Dark Dark Dark: "Bright Bright Bright"


By Kaylen Hann | 7 April 2010

Whether Kundera or Coen brothers, a grand lot of us (hands up!) have come to grips with, if not embraced, the notion of a dour weightlessness belonging to our inconsequence and the low impact our choices have on a whopping thing like, say, eternity. “Anything that happens once, might as well not have happened at all.” Few genres as potently as folk deploy over-emphasized fork-in-the-road moments and resulting regret as a means to bring us back ‘round and nail us back down to the enticing blacks and whites of consequence. And I find few artists that as chillingly or effectively as Dark Dark Dark inspire such a weighty mindset with such equal parts light and dark approach, utilizing song instrumentation smacking of authenticity, narrative strategy, and some really fucking sweet vocal manhandling.

It’s difficult to root down in rootsy music, and not come off as overly derivative, overly intellectualized, or in the worst instances as over-eager navel-gazers with a history/authenticity fetish. But no one in Dark Dark Dark sounds in over their head, and it’s not for lack of stepping up to the plate. For sure, no one is fussily slopping up their sound, a la Beirut. Instead, Dark Dark Dark’s songs are grounded in a really refreshing devotion to a precisely executed, eclectic cocktail of Bal Musete Jazz, the occasional hint of blues and both the tone and the narrative nature of Appalachia. The stories don’t lead us gradually toward remorse but connect instantly to it while a story gradually works its way into the background, details filling in around a repetition that lends more information with every slight variation of the chorus and verse. The vocalists remain gender neutral or even sing opposite gender roles, obfuscating whose songs these are exactly. Joanna Newsom admitted outright: “This isn’t my tune / But it’s mine to use”—in this way, these do not sound like folk artists simply using an aesthetic to air their own choice sins and lamentations. Even on Dark Dark Dark’s most original songs, they sound more like they’re owning something that was already there, making it theirs by way of possession: by taking an heirloom song and haunting it from the inside out, shaking off the dust as they go.
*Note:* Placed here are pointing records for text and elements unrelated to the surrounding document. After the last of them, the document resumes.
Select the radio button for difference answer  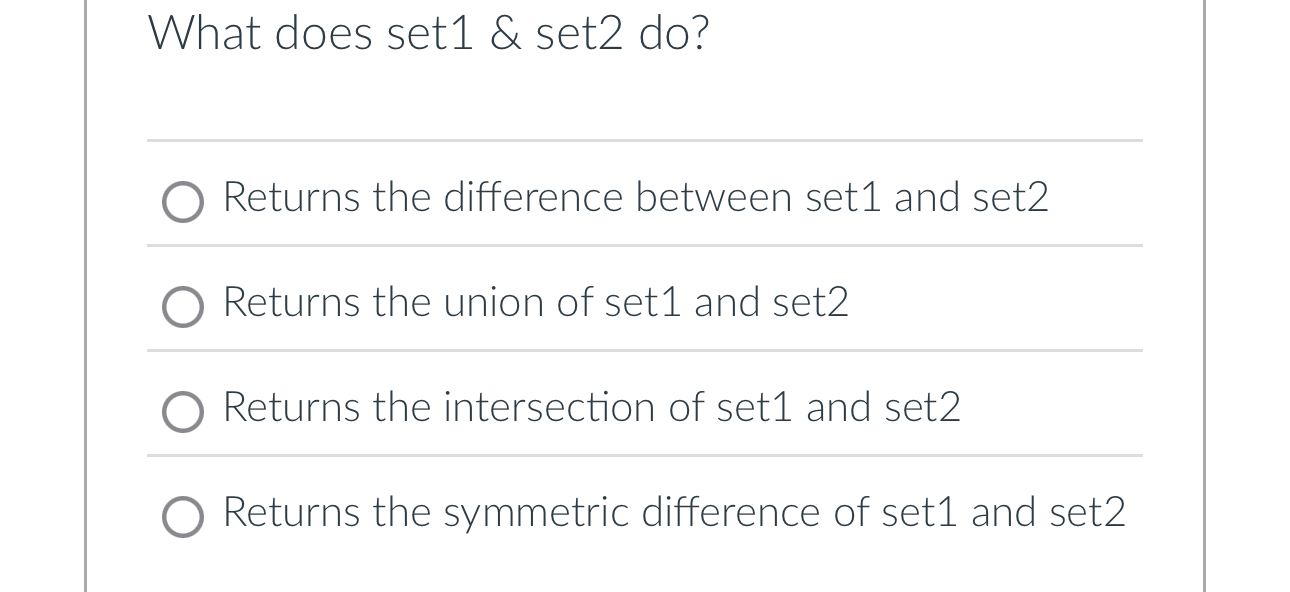(183, 202)
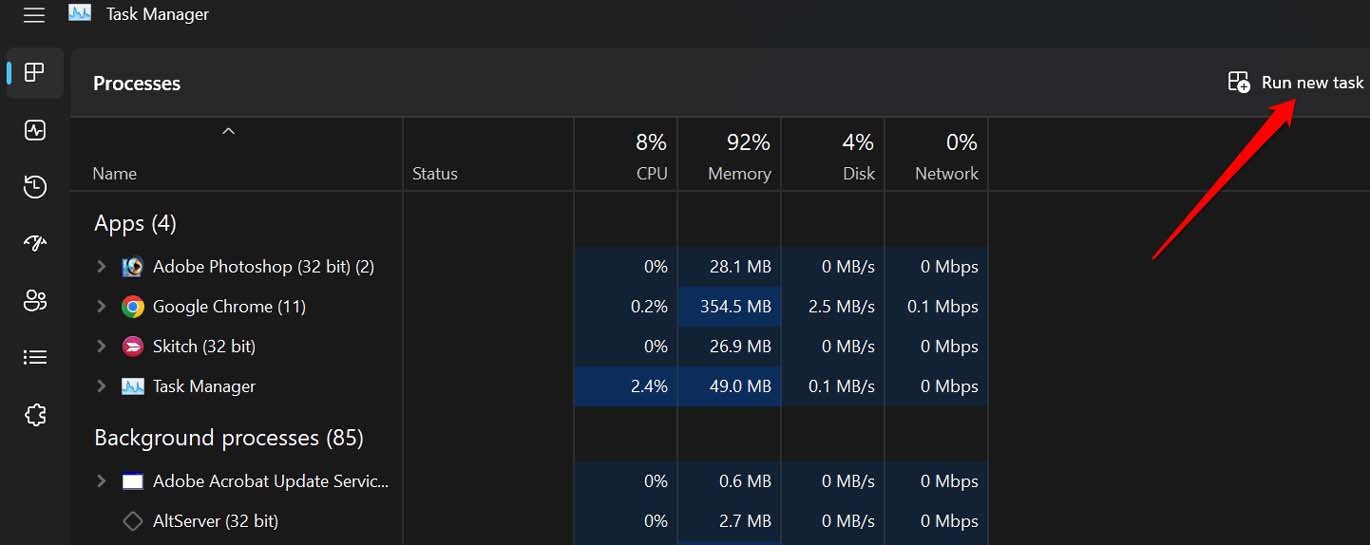Select the Processes sidebar icon
The image size is (1370, 545).
(35, 73)
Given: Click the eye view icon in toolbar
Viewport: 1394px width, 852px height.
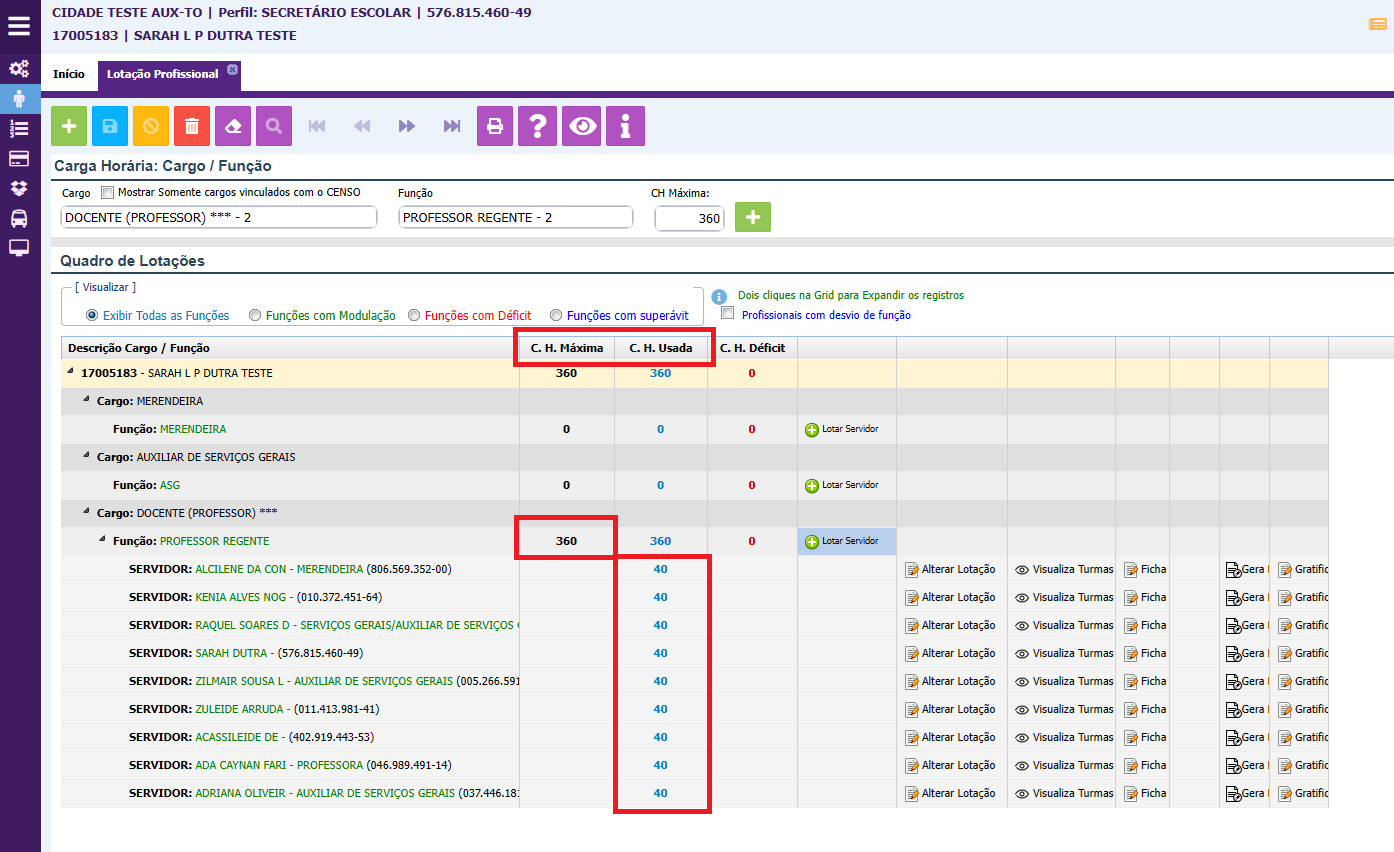Looking at the screenshot, I should click(x=581, y=126).
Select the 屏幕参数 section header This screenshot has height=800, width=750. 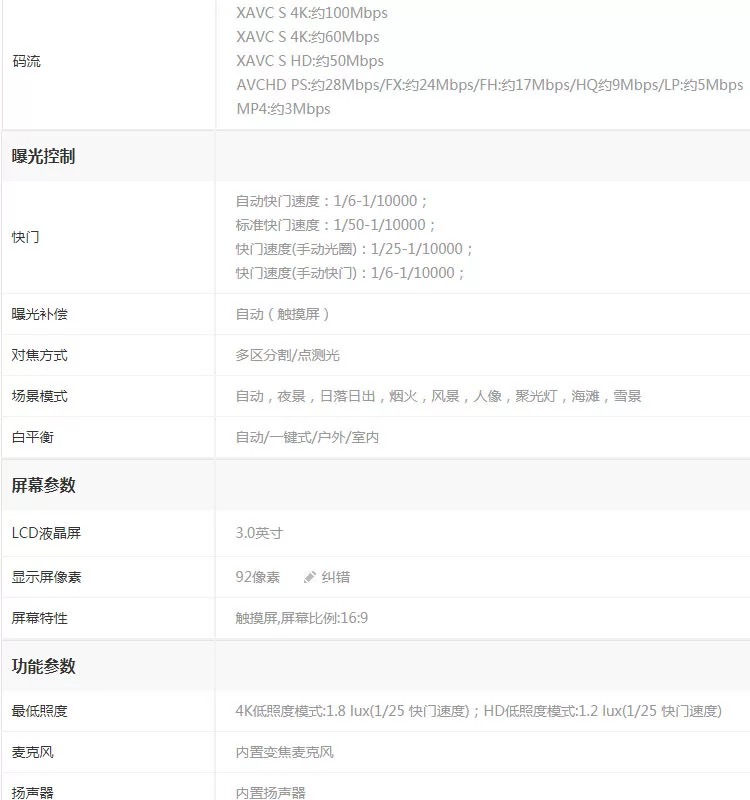43,485
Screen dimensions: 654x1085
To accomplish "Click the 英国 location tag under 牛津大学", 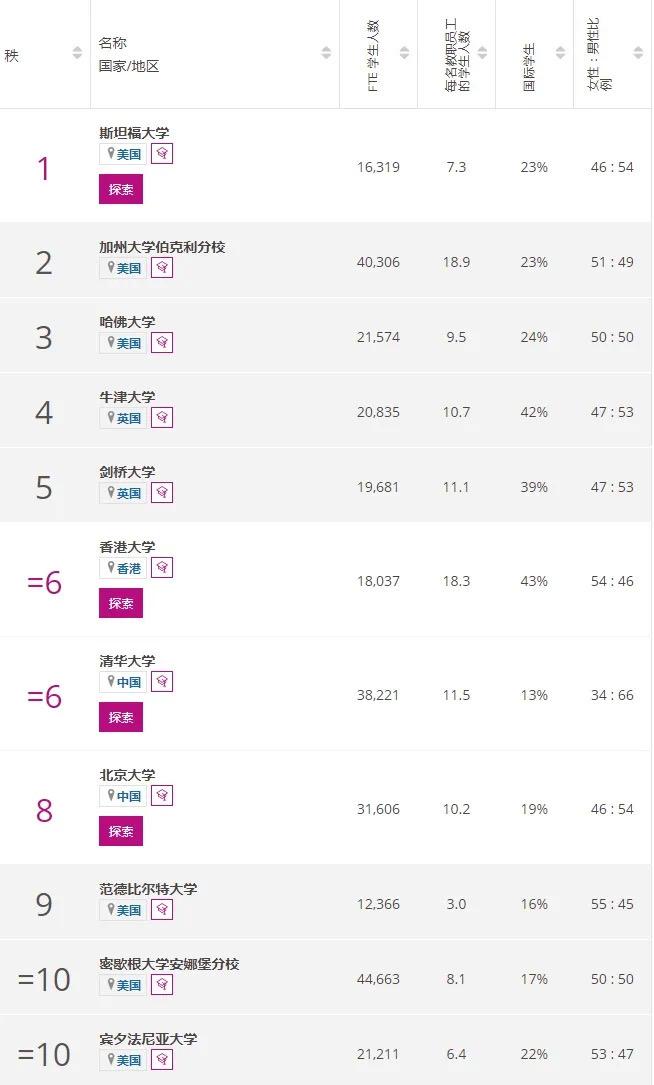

Compared to the more textured, jangled and full-staged upstart of their first EP The Snow Magic, “Bright Bright Bright” comes as an unlikely follow-up with a new and at times puzzling luster all its own. Instead of heading in with all hands on deck, this sample is simple, dolorous with more subtle textures that forgo a richer professionalism for an echoic, tainted quality. Gloomy rolls of piano notes in a deeply minor key. An electric, echoic space around Nona Marie Invie’s vocals which begin, deftly pressing the song like a thumb sussing out a bruise. It’d be easy to underestimate this song—like some Regina Spektor-ish lady + piano + feelings deal, give or take some accordion or cello. But, through the falls and lifts, Invie steadily reveals that odd-keyed powerhouse with iron-fisted control and phrasing she blew our minds with in The Snow Magic. Marshall LaCourt’s tinny vocals pair up perfectly with Invie’s: they’re perfectly considered, even the way Invie’s controlling some curious flats and off-edges where her lines drop. Granted, this flatness can easily be unsettling or off-putting—especially if you’re accustomed to the way “Bright Bright Bright” is sung in, say, the Daytrotter version of this song.

In the end, after slowly blooming chorus and verse exchanges, Invie’s return to “my bright, my bright, my bright” suddenly opens up to occupy a full range of the vocal grayscale from steeped india-ink blacks to crisp and gasping, blown-out whites. While the instruments shift from drawing slowly in and back, and instead acquire textural layers and choir-like vocals for a hell of a rewarding finish—complete with the occasional thunderous shake of metallic sheet, like the kind Daffy uses when he wants Bugs to think it’s storming. This focus on songcraft convincingly debunks the insignificance of action and decision and overrides the inconsequential with the, contrastingly, very deeply consequential and equally burdened. Successfully suspending us in the belief that there are moments where it all goes wrong, and especially where people and hearts are concerned, there are distinctly right and wrong choices to be made—and, holy fuck, was that the wrong choice. “Bright Bright Bright” works as a minor-keyed spike of remorse to be driven slowly and then, very suddenly, fully through the chest. Wounding and shedding light on the potential for fully-palpable consequence—on the burdens which could sag our shoulders all the way to the grave, and the rights and wrongs and missteps which become the almost unbearable darks and brights of being.